--- REQUIREMENT A ---
Reproduce every line of the records below word for word, leaving out the pictures.

--- DOCUMENT ---
■ ■ ■ ■ ■
With Pete`s formula, you would lose the 23 db at a distance of 0.125
meter, and at a distance of 512 meters you would lose a total of 95 db.
That`s close enough agreement for me.
Best regards, Richard Harrison, KB5WZI
Also, a lot of published descriptions of various communications schemes
(e.g. Zigbee, 802.16e) might give a maximum data rate and a maximum
range, but that doesn't mean you get both at the same time. The former
is often related to the system bandwidth, the latter to the minimum data
rate and transmitter power.

I think you can get a ballpark feel pretty quick.. use the free space
path loss (in whatever form you like). Calculate required receiver
power as
-174 dBm + 10log(datarate in bps)+ 3 + receiver NF. (use 2dB for NF if
you like)

Add path loss to required receiver power, and that's what you'll need
for EIRP from the transmitter.
■ ■ ■ ■ ■
Data extracted from a collection:
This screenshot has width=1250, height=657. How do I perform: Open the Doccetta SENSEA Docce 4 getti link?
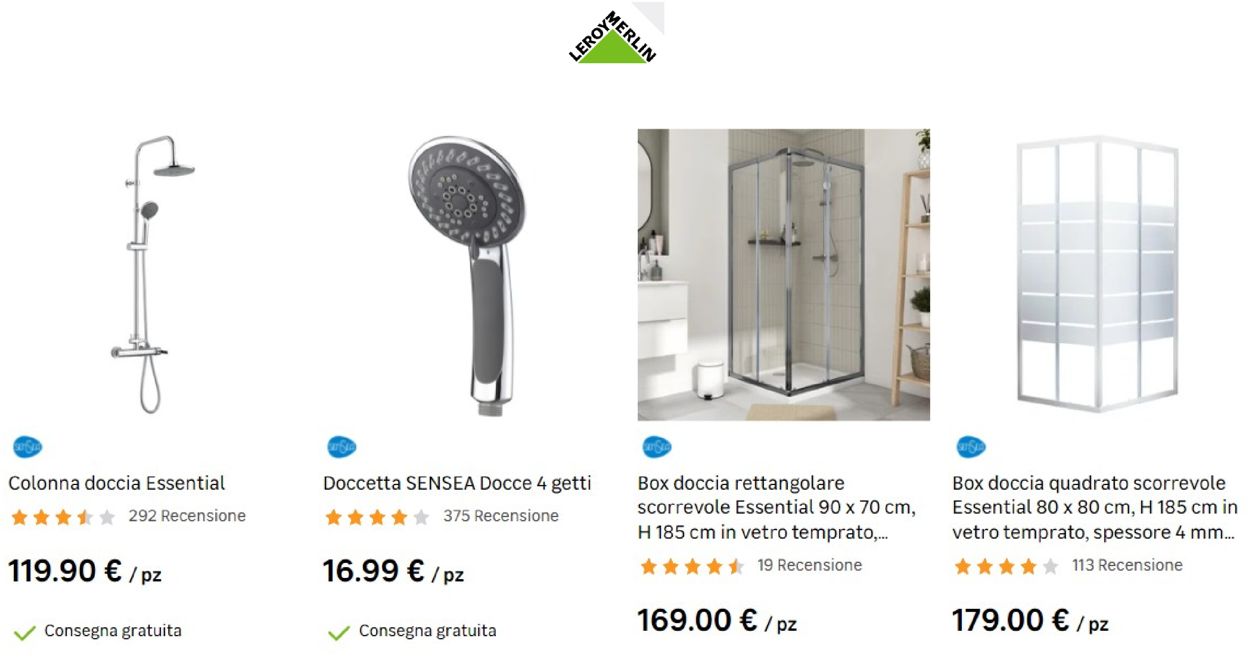pyautogui.click(x=457, y=483)
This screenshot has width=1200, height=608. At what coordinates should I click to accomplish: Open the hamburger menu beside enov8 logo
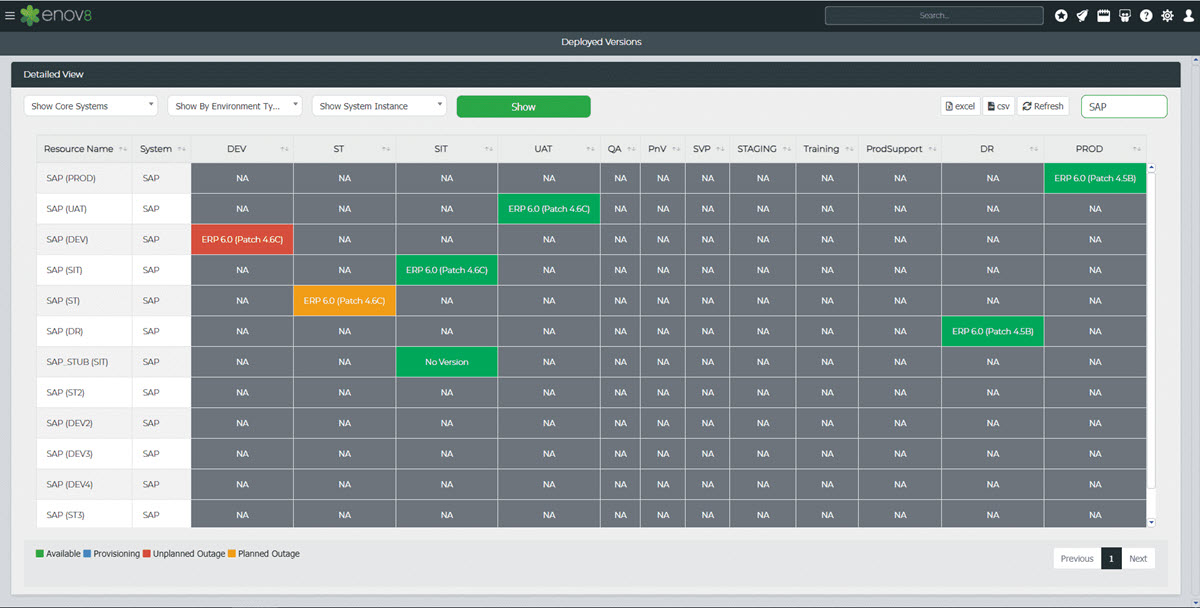tap(10, 16)
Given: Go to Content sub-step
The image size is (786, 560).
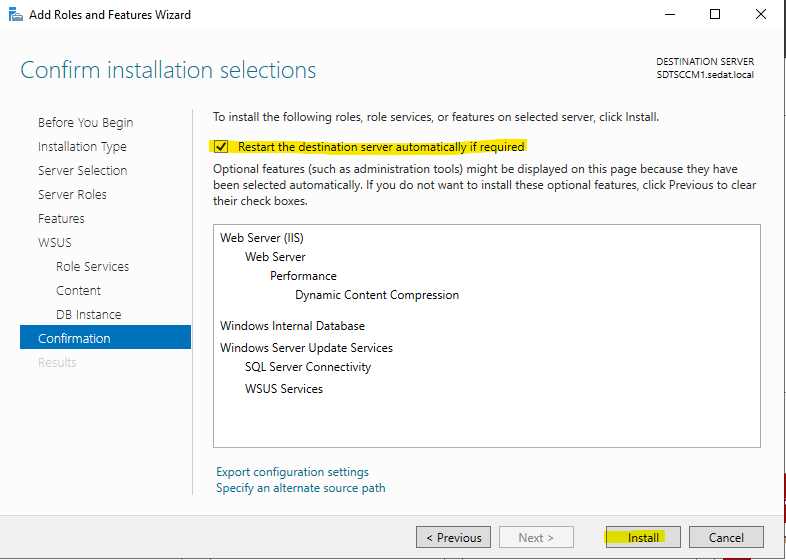Looking at the screenshot, I should pos(78,291).
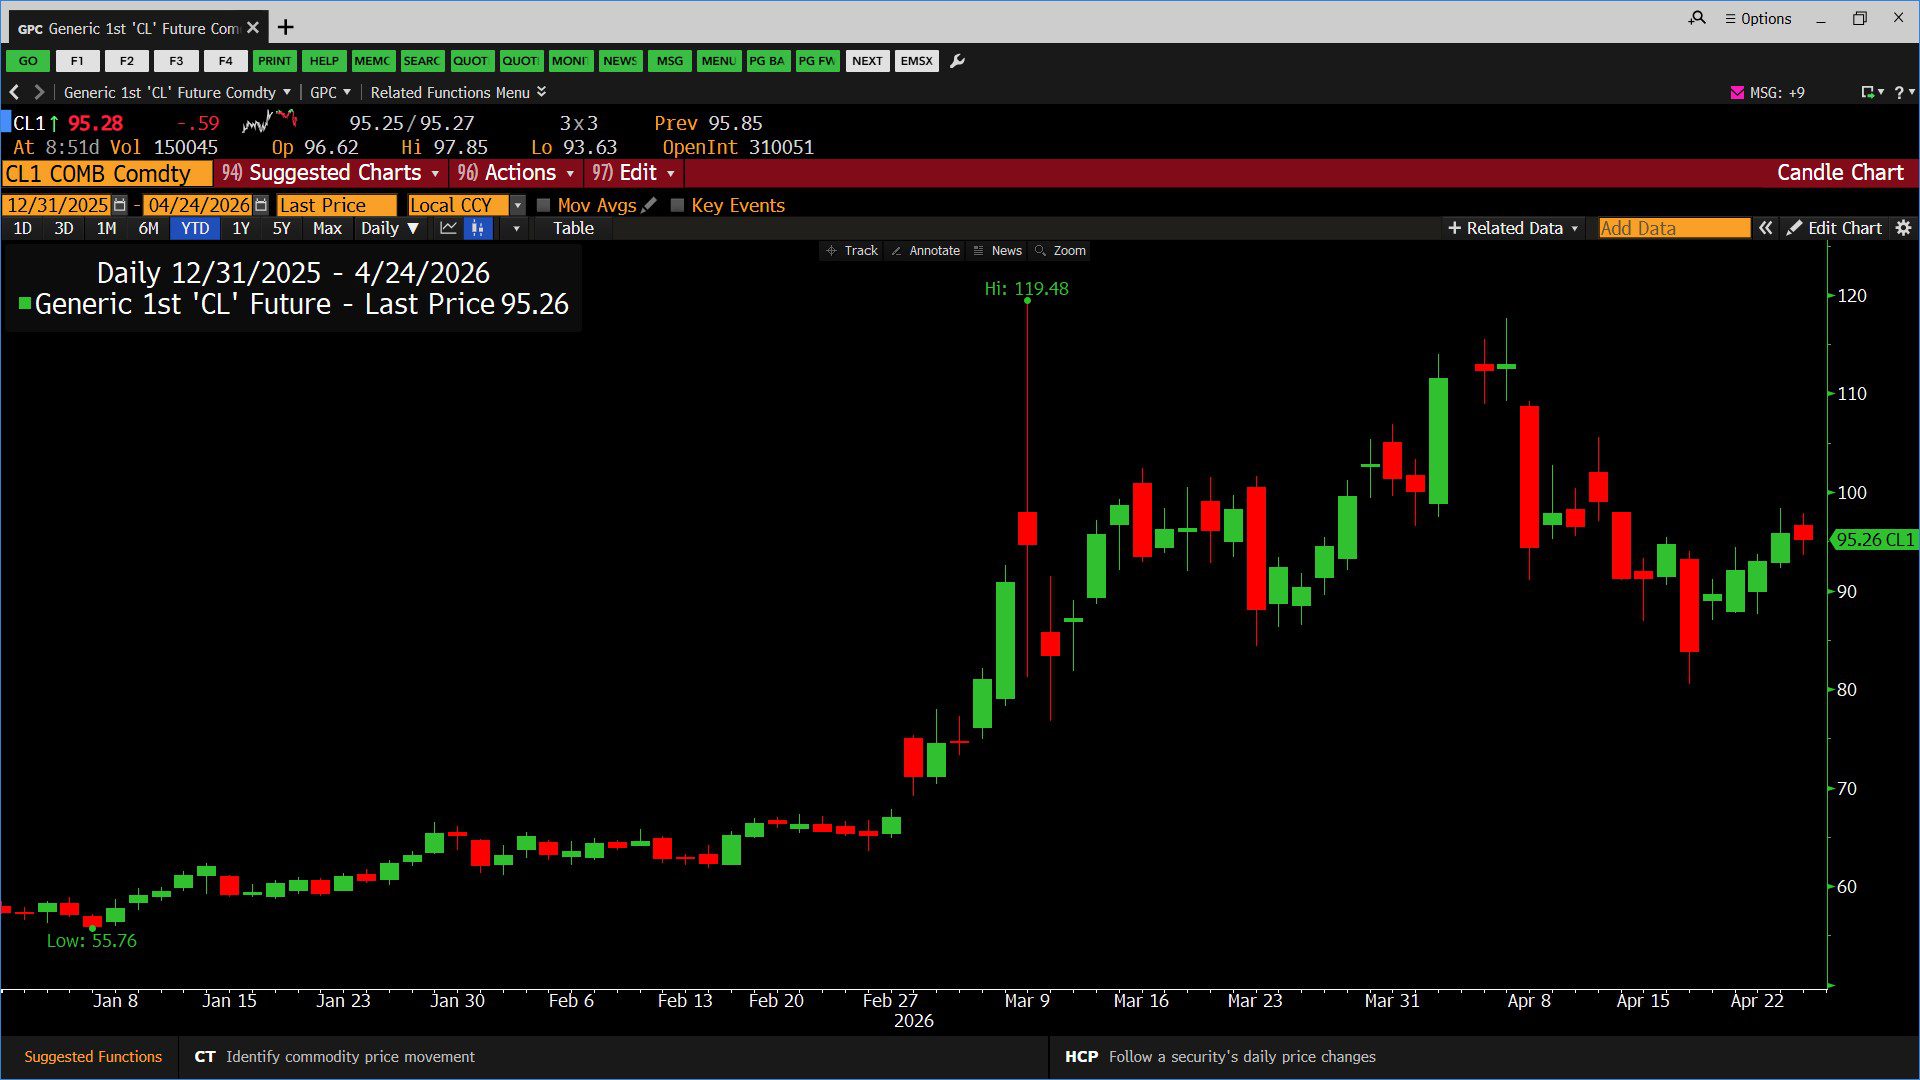Click the Mov Avgs pencil edit icon
Screen dimensions: 1920x1080
pos(650,205)
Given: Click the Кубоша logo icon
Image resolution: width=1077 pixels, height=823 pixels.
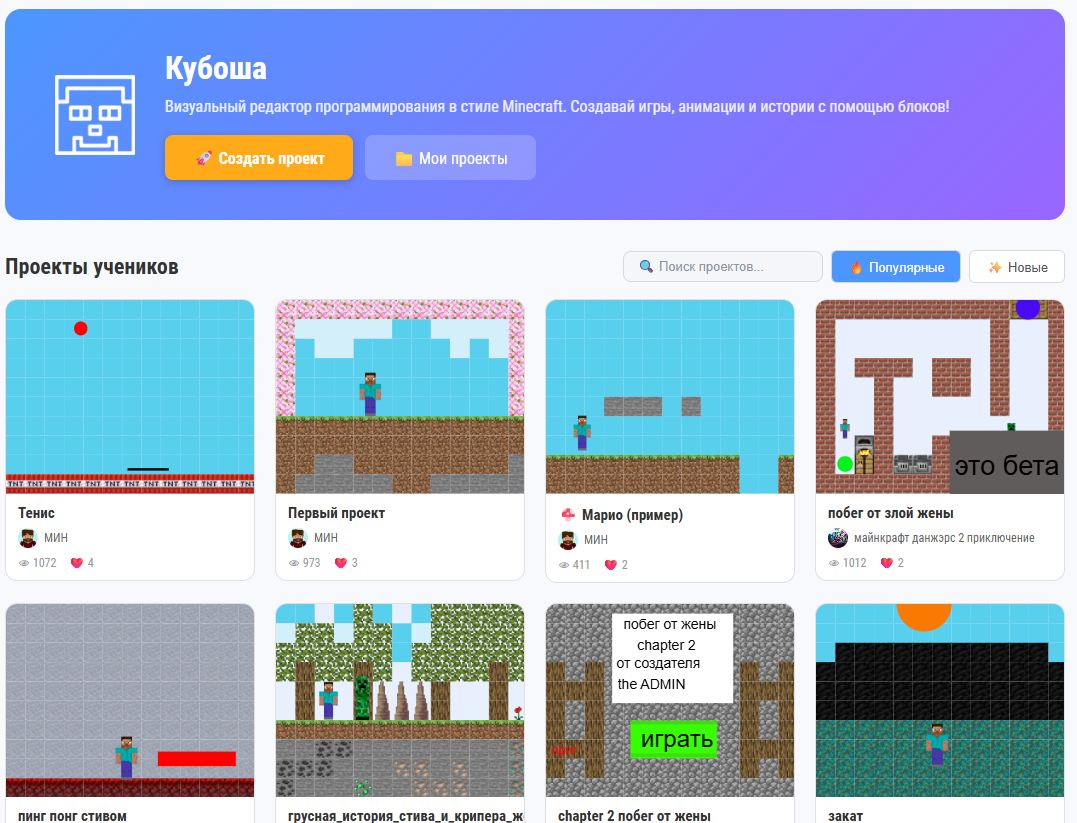Looking at the screenshot, I should pos(94,114).
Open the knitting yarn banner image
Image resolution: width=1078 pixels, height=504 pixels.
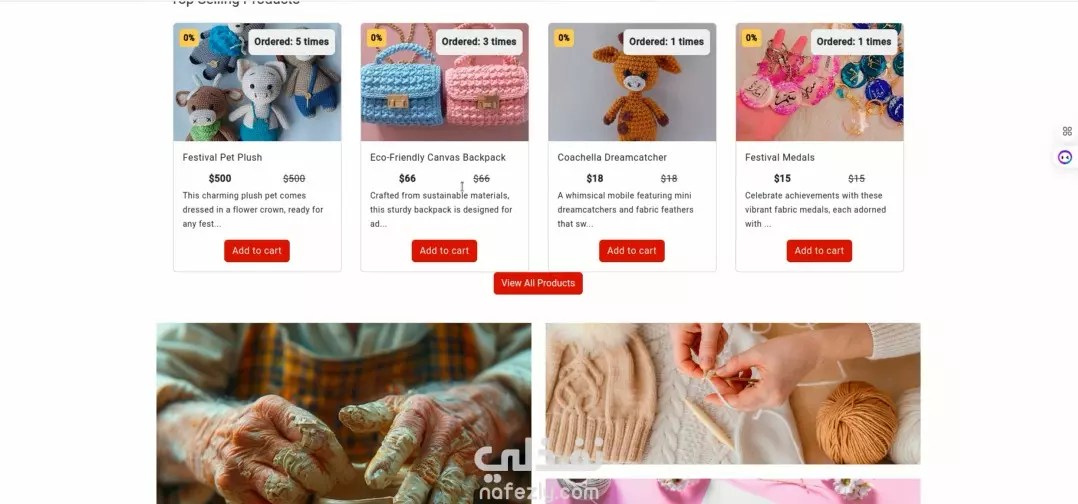click(733, 393)
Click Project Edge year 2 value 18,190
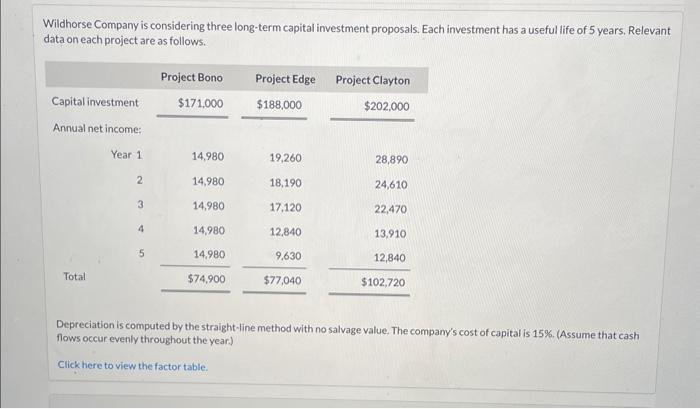The height and width of the screenshot is (409, 700). pos(285,183)
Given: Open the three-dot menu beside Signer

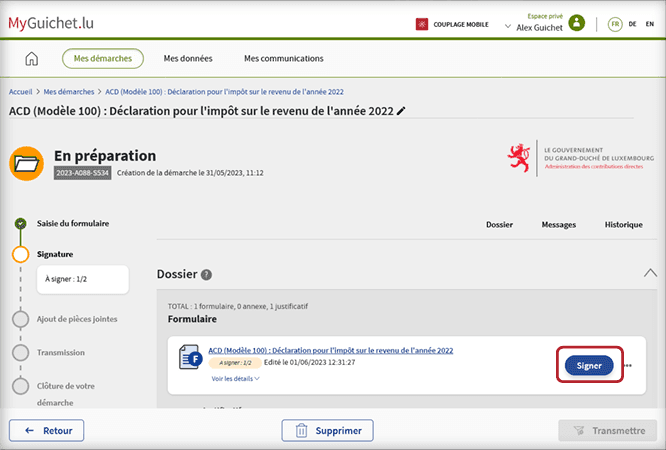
■ ■ ■ ■ ■
--- REQUIREMENT B ---
In the path loss thread, what receiver noise figure does the poster suggest using?

--- TASK RESPONSE A ---
This screenshot has width=1250, height=657. How do I perform: Open the Doccetta SENSEA Docce 4 getti link?
pyautogui.click(x=457, y=483)
This screenshot has width=1200, height=608. At what coordinates should I click to accomplish: Open the hamburger menu beside enov8 logo
tap(10, 16)
Given: Go to Content sub-step
The image size is (786, 560).
Looking at the screenshot, I should pos(78,291).
Click the Mov Avgs pencil edit icon
Screen dimensions: 1920x1080
pos(650,205)
Given: Click the Кубоша logo icon
Image resolution: width=1077 pixels, height=823 pixels.
Looking at the screenshot, I should pos(94,114).
Open the knitting yarn banner image
Image resolution: width=1078 pixels, height=504 pixels.
click(733, 393)
Click Project Edge year 2 value 18,190
The height and width of the screenshot is (409, 700). pos(285,183)
Given: Open the three-dot menu beside Signer

--- TASK RESPONSE B ---
2 dB